There are growing calls for the Chancellor to abandon the planned hike in fuel duty, as he prepares for the Autumn Statement tomorrow (Tuesday, November 29).
The increase, which is due to be introduced from January 2012, will add around 3p to a litre of fuel. However, a further rise scheduled for August will add another 3.41p per litre – a total increase of more than 6p per litre plus VAT.
The Government scrapped a 1ppl rise at the last Budget and abolished the fuel duty escalator, which automatically increased duty by 1p higher than inflation.
If it were to scrap the planned increase in January, it would lose around £1.5 billion in duty this year.
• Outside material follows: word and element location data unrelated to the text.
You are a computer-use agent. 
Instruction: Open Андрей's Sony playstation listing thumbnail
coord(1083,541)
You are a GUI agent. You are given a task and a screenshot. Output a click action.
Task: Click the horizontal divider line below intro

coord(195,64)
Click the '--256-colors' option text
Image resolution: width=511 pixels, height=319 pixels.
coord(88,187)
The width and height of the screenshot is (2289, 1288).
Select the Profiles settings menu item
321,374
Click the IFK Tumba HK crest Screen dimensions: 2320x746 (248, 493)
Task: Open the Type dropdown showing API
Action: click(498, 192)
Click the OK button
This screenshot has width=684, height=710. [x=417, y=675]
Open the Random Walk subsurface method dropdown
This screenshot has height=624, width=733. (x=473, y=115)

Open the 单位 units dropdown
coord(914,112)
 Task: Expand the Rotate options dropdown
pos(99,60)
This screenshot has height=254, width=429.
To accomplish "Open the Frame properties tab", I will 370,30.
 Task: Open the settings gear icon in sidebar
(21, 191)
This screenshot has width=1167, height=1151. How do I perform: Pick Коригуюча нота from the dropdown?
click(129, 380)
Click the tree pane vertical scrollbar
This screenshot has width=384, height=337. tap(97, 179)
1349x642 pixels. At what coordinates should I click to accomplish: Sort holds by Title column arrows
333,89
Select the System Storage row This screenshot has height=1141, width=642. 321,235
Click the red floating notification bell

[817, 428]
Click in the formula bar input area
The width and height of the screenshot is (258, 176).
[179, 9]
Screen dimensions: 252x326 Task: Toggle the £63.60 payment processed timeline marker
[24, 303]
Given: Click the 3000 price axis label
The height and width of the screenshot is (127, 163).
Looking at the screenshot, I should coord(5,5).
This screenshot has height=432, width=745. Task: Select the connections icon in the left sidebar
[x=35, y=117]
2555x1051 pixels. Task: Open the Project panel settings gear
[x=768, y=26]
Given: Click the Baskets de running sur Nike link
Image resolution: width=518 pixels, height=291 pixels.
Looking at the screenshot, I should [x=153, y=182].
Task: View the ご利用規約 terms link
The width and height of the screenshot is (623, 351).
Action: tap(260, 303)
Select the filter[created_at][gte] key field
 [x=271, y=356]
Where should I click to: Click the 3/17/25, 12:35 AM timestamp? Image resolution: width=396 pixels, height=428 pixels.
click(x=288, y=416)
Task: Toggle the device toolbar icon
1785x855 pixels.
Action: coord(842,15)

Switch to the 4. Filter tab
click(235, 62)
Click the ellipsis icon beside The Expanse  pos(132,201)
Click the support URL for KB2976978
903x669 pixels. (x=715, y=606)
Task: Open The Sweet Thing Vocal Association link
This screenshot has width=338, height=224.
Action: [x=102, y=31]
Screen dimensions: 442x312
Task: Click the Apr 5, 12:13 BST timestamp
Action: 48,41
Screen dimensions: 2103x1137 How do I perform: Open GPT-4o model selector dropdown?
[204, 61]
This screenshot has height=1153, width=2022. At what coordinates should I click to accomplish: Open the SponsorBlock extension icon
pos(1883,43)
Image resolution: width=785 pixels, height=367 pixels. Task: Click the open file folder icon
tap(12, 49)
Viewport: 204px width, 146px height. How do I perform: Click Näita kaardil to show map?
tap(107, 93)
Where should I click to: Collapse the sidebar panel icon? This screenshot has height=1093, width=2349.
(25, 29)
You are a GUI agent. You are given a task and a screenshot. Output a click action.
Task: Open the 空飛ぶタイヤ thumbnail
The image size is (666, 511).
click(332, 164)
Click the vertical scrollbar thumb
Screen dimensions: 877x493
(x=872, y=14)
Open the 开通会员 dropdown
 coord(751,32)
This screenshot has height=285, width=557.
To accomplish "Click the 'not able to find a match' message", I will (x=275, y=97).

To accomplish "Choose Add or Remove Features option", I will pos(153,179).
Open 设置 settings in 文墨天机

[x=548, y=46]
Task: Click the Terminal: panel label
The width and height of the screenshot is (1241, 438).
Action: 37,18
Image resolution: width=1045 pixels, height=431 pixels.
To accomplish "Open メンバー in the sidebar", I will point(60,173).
It’s a significant amount of revenue to give up at a time of austerity – especially when the Office for Budget Responsibility (OBR) is likely to downgrade its growth forecasts, just hours before Chancellor George Osborne delivers his statement to the House of Commons.
However, with growth crucial to securing the recovery, axing the increase would offer a helping hand to business and ultimately boost the Treasury’s coffers.
“The instinct to raise taxes to fill a massive budget deficit heaps more cost pressure on business and stymies economic growth and must be suppressed,” said Theo de Pencier, chief executive officer at the Freight Transport Association (FTA).
It was a similar message from the Road Haulage Association (RHA), which said UK growth and competitiveness could ill-afford further increases in diesel duty that is already by far the highest in the EU.
Meanwhile, the AA has written to the Chancellor urging him to revert back to the old system of setting annual fuel duty, which takes into account current economic and social conditions – not an automatic increase based on inflation.
AA president Edmund King said: “Although we fully recognise the need to balance the books we also believe the time has come for activity to be stimulated through lower pump prices.”
The Government has also witnessed the strength of feeling from its own backbenchers during a debate in the House of Commons.
The debate was triggered by an e-petition signed by more than 100,000 people, which was launched by the Fair Fuel campaign, and it ended with a majority of MPs urging the Government scrap the scheduled fuel duty increases.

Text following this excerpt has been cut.